In the foregoing technical solution, the optical transmitting device sends the first transmission frame to the optical receiving device. The first transmission frame includes the first sequence and the second sequence. Therefore, the optical receiving device implements physical synchronization between the optical transmitting device and the optical receiving device based on a transmission frame. For example, the optical receiving device may perform, based on the first sequence, at least one of the following: signal detection, clock recovery, or frequency offset estimation. The optical receiving device performs, based on the second sequence, at least one of the following: framing, channel estimation, and fine frequency offset estimation, to implement physical synchronization between the optical receiving device and the optical transmitting device, so that the optical receiving device restores data sent by the optical transmitting device. The first sequence corresponds to the first single-frequency signal and the second single-frequency signal in frequency domain, so that the optical receiving device completes two operations: clock synchronization and polarization diversity, based on the first single-frequency signal and the second single-frequency signal at the same time. In addition, the optical receiving device may further multiplex the first single-frequency signal and the second single-frequency signal to complete an operation like frequency synchronization.

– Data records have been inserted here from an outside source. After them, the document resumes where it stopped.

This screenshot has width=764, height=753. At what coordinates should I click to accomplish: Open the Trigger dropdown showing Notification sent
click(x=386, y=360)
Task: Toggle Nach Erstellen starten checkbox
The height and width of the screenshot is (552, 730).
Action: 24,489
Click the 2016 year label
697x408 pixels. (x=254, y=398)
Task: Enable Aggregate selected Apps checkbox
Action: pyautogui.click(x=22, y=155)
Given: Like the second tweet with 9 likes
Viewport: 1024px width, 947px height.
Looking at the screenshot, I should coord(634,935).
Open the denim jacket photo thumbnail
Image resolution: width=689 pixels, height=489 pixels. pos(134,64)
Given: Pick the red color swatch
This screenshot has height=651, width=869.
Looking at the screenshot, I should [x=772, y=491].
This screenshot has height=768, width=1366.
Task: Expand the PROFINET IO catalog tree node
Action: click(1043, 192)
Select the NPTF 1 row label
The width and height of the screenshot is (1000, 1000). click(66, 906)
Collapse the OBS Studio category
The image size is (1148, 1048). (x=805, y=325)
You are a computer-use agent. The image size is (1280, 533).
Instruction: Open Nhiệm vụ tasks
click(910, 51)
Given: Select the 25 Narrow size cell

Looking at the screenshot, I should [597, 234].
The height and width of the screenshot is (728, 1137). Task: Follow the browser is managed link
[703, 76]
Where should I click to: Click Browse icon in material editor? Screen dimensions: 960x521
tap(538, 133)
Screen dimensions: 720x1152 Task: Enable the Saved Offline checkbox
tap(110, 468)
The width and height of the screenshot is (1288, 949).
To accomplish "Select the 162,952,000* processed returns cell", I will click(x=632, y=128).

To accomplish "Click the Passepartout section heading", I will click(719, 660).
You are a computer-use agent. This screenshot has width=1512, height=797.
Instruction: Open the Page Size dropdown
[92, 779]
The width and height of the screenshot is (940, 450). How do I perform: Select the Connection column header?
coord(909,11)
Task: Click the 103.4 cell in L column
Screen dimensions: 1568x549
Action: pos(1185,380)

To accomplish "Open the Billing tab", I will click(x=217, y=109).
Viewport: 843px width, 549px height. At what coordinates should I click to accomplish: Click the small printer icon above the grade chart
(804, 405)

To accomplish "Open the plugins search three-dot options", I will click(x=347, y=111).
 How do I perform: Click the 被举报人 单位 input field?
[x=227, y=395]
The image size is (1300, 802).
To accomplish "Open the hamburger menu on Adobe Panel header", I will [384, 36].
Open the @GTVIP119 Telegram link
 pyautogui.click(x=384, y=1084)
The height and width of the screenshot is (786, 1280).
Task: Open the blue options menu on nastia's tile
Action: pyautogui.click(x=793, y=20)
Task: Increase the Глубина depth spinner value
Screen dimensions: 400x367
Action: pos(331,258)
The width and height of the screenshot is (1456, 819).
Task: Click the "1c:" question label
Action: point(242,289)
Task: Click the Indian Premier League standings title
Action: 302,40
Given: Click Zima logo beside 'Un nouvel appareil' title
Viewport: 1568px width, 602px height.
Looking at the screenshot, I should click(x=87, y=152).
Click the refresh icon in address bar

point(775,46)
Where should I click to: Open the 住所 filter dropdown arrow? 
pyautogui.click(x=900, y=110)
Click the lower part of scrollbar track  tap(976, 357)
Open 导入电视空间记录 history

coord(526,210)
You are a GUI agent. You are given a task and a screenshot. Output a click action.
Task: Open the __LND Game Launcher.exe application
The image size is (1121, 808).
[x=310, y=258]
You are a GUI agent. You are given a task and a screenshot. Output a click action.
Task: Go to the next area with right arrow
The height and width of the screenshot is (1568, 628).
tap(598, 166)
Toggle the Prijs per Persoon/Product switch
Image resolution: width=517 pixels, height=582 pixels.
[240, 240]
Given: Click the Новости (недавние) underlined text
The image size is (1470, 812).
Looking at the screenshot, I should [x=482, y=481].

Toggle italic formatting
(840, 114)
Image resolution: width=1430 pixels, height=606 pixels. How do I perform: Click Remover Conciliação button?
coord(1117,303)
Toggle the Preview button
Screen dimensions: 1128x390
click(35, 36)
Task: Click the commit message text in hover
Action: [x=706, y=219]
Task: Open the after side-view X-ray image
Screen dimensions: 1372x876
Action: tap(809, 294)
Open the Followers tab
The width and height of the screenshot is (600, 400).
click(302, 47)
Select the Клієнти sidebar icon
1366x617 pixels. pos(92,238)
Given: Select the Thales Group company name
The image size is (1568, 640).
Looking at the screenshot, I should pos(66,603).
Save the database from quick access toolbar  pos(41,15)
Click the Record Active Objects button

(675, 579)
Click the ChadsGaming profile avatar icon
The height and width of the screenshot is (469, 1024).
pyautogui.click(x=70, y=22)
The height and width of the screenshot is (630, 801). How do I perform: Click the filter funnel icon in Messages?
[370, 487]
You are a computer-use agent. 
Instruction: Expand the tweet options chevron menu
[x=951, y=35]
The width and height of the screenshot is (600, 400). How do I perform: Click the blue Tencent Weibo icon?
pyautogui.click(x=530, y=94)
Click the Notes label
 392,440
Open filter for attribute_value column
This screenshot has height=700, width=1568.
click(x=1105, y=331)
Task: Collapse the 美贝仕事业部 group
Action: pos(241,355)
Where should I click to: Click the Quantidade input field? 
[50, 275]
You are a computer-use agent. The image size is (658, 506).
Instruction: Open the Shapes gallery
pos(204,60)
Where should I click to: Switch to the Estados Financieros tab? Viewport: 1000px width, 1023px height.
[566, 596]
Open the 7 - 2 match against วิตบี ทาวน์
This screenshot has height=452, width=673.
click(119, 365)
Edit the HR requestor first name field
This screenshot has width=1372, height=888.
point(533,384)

The foregoing describes the transmission method in embodiments of this application. The following describes the optical transmitting device in embodiments of this application. Refer to FIG. 22. An optical transmitting device 2200 includes a generation module 2201 and a sending module 2202.

The generation module 2201 is configured to generate a first transmission frame, where the first transmission frame includes a first sequence and a second sequence, the first sequence corresponds to a first single-frequency signal and a second single-frequency signal in frequency domain, a frequency of the first single-frequency signal is fixed in a first time period, a frequency of the second single-frequency signal is fixed in the first time period, the frequency of the first single-frequency signal and the frequency of the second single-frequency signal are different in the first time period, and the first time period is a part or the whole of a time period in which the optical transmitting device 2200 sends the first sequence; and a difference between signal amplitudes of a frequency-domain signal corresponding to the second sequence in frequency domain at any two frequencies in first bandwidth is less than a first threshold, or a difference between signal amplitudes of a frequency-domain signal corresponding to the second sequence in frequency domain at any two frequencies other than a frequency 0 in first bandwidth is less than a first threshold, and the first bandwidth is bandwidth used by the optical transmitting device 2200 to send the first transmission frame.

The sending module 2202 is configured to send the generated first transmission frame to an optical receiving device.

The optical transmitting device 2200 can perform the operations performed by the optical transmitting device in the foregoing embodiments. A specific executions process is in the foregoing embodiments and is not described again.

Optionally, the first transmission frame is a transmission frame corresponding to a first polarization state. The generation module 2201 is further configured to:

• • generate a second transmission frame corresponding to a second polarization state.

The second transmission frame includes a fourth sequence and a fifth sequence, the fourth sequence corresponds to a third single-frequency signal and a fourth single-frequency signal in frequency domain, a frequency of the third single-frequency signal is fixed in the first time period, a frequency of the fourth single-frequency signal is fixed in the first time period, and the frequency of the third single-frequency signal and the frequency of the fourth single-frequency signal are different in the first time period.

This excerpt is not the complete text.